# Dallmeyer London - part of what?



## Heidi Rosser (Oct 11, 2019)

Anyone got any idea what this might be from?
It was found in the box of Marion stuff I had. I'm sure it's a odd piece, maybe off a stereo camera??


----------



## IanG (Oct 12, 2019)

It's from a stereo camera, there was a Soho Reflex Stereo camera which was a modified Postcard sized version.  Essentially there would be an internal baffle to separate the left and right hand side images.

Often stereo cameras could switched to conventional use by changing the lens board (with the pair of lenses to  a single lens and remove the baffle(s).
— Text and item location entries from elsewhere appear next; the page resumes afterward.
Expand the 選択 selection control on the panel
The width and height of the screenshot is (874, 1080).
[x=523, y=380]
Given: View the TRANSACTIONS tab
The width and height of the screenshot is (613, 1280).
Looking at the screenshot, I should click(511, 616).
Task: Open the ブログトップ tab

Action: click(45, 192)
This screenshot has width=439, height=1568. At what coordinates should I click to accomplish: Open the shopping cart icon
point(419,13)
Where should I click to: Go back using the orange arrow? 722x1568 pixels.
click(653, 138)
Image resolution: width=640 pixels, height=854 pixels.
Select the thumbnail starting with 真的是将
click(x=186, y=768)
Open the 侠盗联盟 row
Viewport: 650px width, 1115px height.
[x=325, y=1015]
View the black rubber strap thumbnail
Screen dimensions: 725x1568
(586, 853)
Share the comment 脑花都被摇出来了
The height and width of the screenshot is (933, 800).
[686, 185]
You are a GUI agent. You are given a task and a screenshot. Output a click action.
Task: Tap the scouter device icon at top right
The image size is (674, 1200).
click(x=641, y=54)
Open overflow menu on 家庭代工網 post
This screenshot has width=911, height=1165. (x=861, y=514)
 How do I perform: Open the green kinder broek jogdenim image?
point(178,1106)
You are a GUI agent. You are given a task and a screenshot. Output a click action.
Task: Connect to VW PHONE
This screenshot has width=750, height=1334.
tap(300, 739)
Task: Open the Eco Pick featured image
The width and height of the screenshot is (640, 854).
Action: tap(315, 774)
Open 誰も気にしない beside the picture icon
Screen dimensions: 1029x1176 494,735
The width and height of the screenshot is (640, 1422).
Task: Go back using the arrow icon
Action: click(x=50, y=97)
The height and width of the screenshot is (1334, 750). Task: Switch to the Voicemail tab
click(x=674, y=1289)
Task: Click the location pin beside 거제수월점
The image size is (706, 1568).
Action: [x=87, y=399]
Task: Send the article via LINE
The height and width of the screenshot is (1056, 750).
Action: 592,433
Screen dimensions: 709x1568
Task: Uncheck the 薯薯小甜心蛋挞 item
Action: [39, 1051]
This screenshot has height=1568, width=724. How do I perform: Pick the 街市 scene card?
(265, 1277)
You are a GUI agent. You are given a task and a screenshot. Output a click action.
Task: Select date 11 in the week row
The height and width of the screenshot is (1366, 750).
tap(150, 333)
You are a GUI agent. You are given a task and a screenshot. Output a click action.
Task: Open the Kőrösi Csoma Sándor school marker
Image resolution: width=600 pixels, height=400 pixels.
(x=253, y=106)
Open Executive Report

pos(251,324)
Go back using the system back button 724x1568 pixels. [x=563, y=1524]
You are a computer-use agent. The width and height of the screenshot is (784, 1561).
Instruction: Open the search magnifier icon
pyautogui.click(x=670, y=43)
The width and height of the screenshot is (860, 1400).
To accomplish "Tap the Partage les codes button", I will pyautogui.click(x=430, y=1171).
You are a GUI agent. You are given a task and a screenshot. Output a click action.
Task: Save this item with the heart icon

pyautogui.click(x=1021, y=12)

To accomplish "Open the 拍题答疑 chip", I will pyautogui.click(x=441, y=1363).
There;s sometimes adjustment of the separation between the two stereo lenses  to correct for different distances, that's what you have. The lenses would have been held in that frame and possibly a thumb wheel adjustment to adjust the spacing.

Sounds like you have a Postcard sized Stereo Soho Reflex.

Ian


----------



## Heidi Rosser (Oct 12, 2019)

Thanks for that, very interesting.
That would possibly explain why I have two identical Thornton Pickard Crown Rapid Rectilinear lenses too. 

Amazing what you find in a second hand shop in a sleepy little New Zealand town. I go there 5/6 times a year for work.
It's funny I'd been watching it for over a year and finally offered him a silly figure as I knew it had been there for a long time. He didn't even barter.


----------